An electric jeepney drives past a house under construction in Tacloban City. (photo by Bernard Testa, InterAksyon.com)

Slowly but surely

Lacson said the combined efforts of the government and nongovernment sectors have resulted in the completion and still ongoing construction of more than 9,000 housing units, which he acknowledges is a “low 4.5 percent accomplishment for the resettlement cluster.”

Nevertheless, the rehabilitation czar explained, “This is not without a cogent reason. One of the biggest challenges that we face is finding suitable sites or multi-hazard free locations to resettle the big number of houses previously situated in the unsafe zones.”

Lacson said now that Aquino has given the go-signal to implement the master plan, the National Housing Authority is prepared to build all but 40,000 of the more than 200,000 housing units in safe zones for Yolanda survivors.

Completion of almost all the housing units is targeted by June 2016.

Lacson said he is also working to ensure zero leakage in the use of Yolanda funds through eMPATHY, or the Electronic Management Platform: Accountability and Transparency Hub for Yolanda.

“Consider this — a mere one per cent leakage from the P167 billion would translate into P1.67 billion in wasted taxpayers’ money,” he said.

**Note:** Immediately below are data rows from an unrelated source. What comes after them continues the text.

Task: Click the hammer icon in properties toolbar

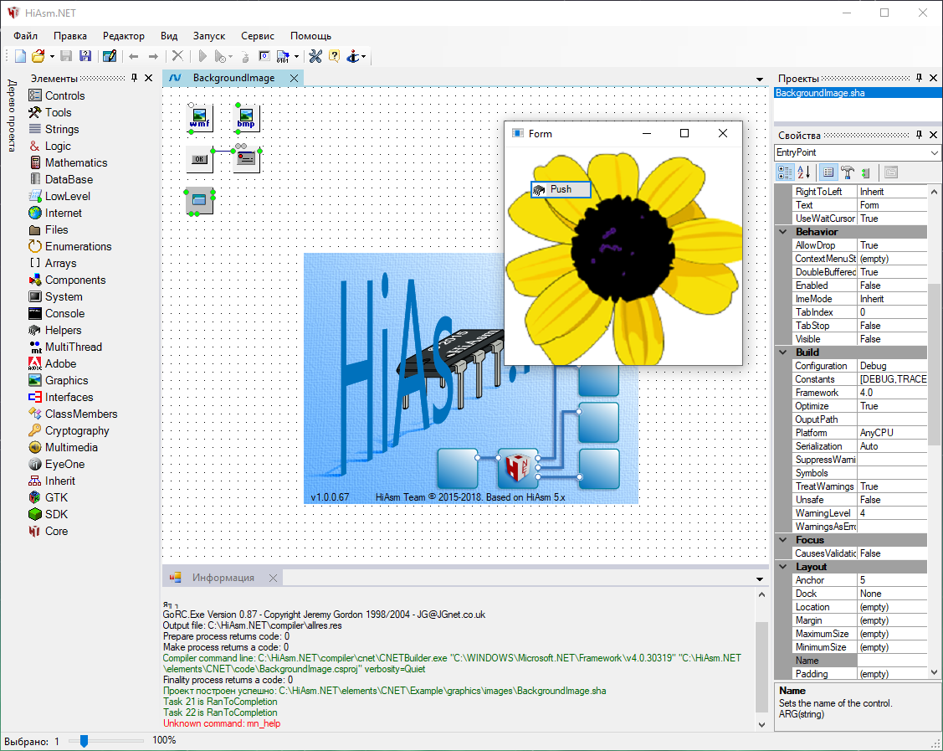Action: [x=847, y=172]
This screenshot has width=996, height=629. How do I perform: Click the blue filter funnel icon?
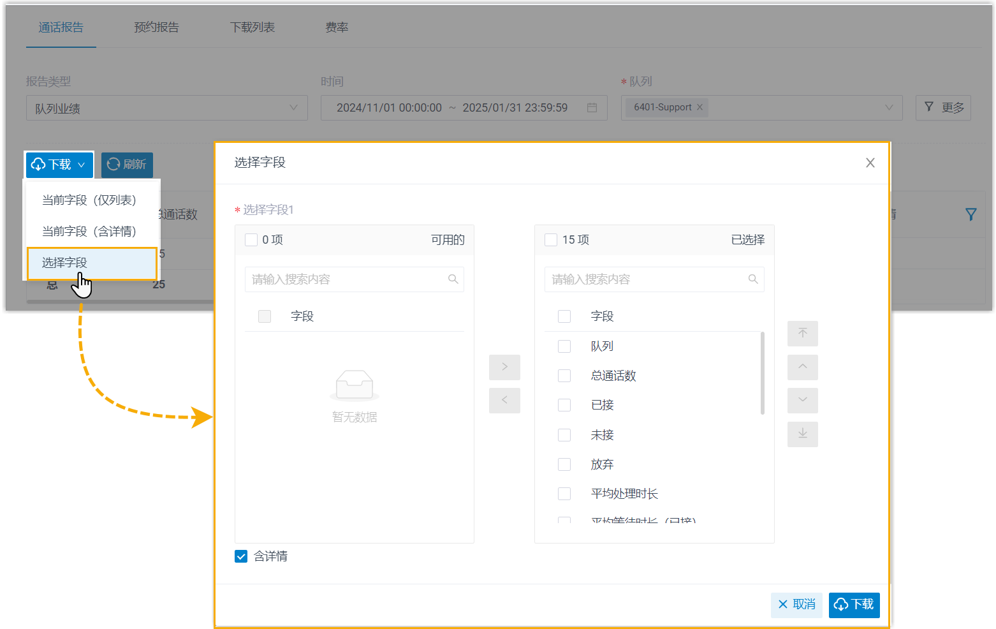(x=970, y=214)
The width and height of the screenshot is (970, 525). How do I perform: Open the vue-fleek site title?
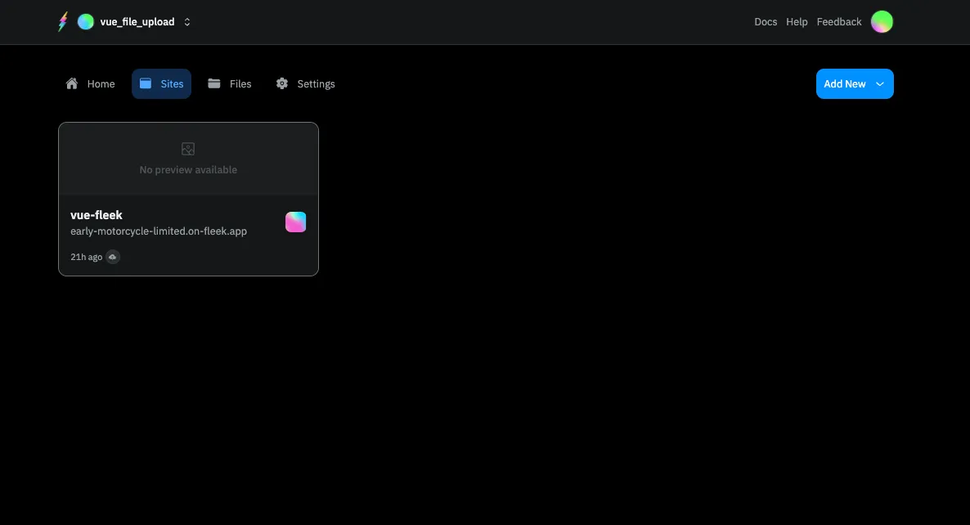[x=97, y=215]
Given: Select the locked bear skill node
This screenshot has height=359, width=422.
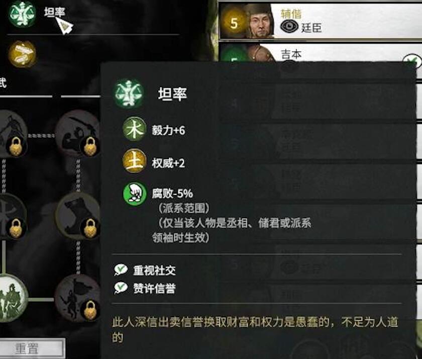Looking at the screenshot, I should (77, 216).
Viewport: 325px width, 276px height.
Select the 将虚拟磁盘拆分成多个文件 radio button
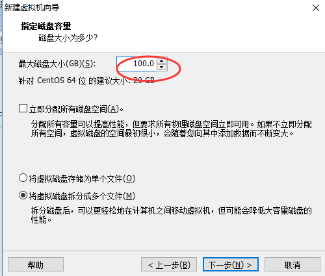point(23,195)
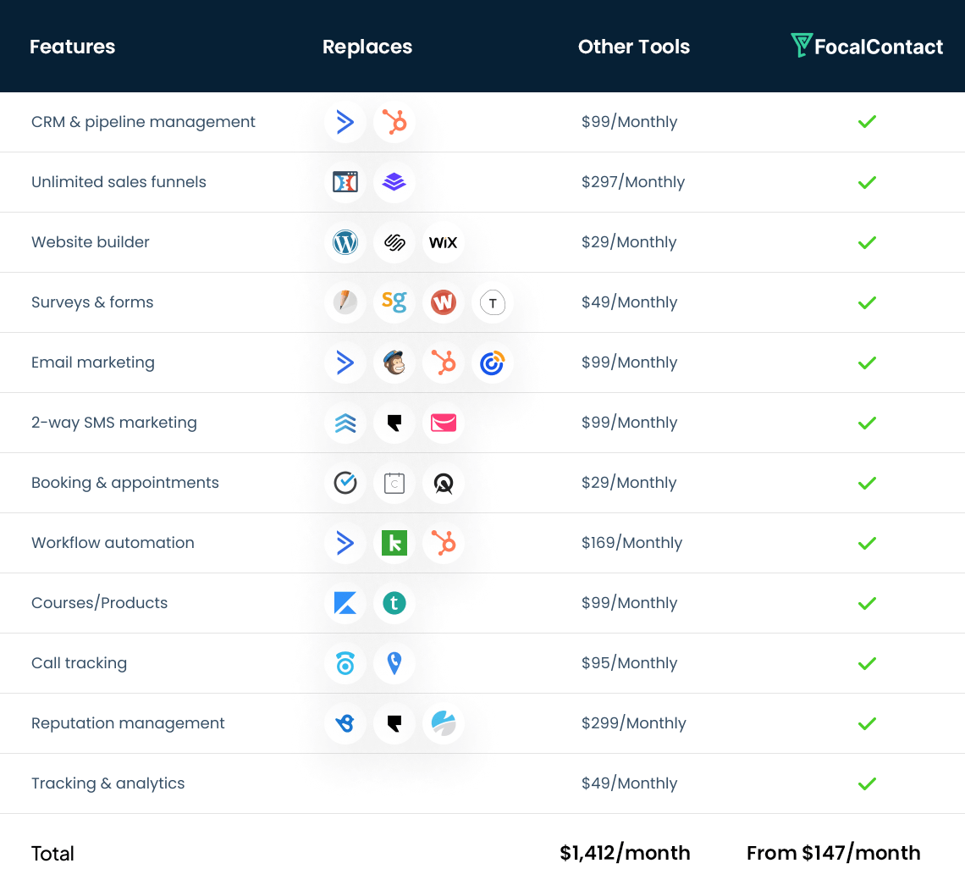Select the Teachable icon in Courses/Products row
The width and height of the screenshot is (965, 891).
394,604
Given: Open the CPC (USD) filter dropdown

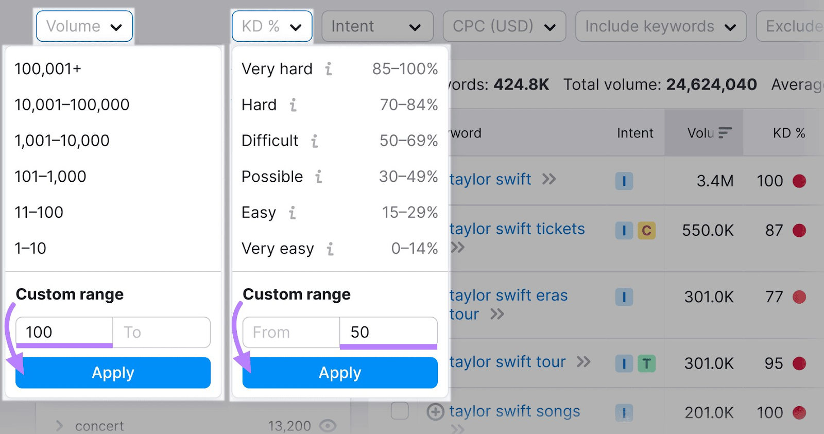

He said eMPATHY will be a mechanism to capture and monitor all the 18,600 projects, programs and activities listed in the master plan from the time these are awarded to completion.

Completing about 80 percent of the rehabilitation plan by the end of the Aquino’s term in 2016 will be an achievement for Lacson.

“It is definitely realizable or can even be exceeded. Why? I will base my projection on the observations shared by foreign observers who saw and participated in other rehabilitation efforts in many parts of the world that were hit by similarly huge disasters,” he said.

“They are almost one in saying that the Philippine government is addressing the rehabilitation efforts at a much faster pace than what they saw and experienced in the other countries that they had been to,” Lacson added.

But for the hundreds of thousands of Yolanda survivors who remain without adequate shelter and livelihood one year after their lives were shattered, nothing can be fast enough.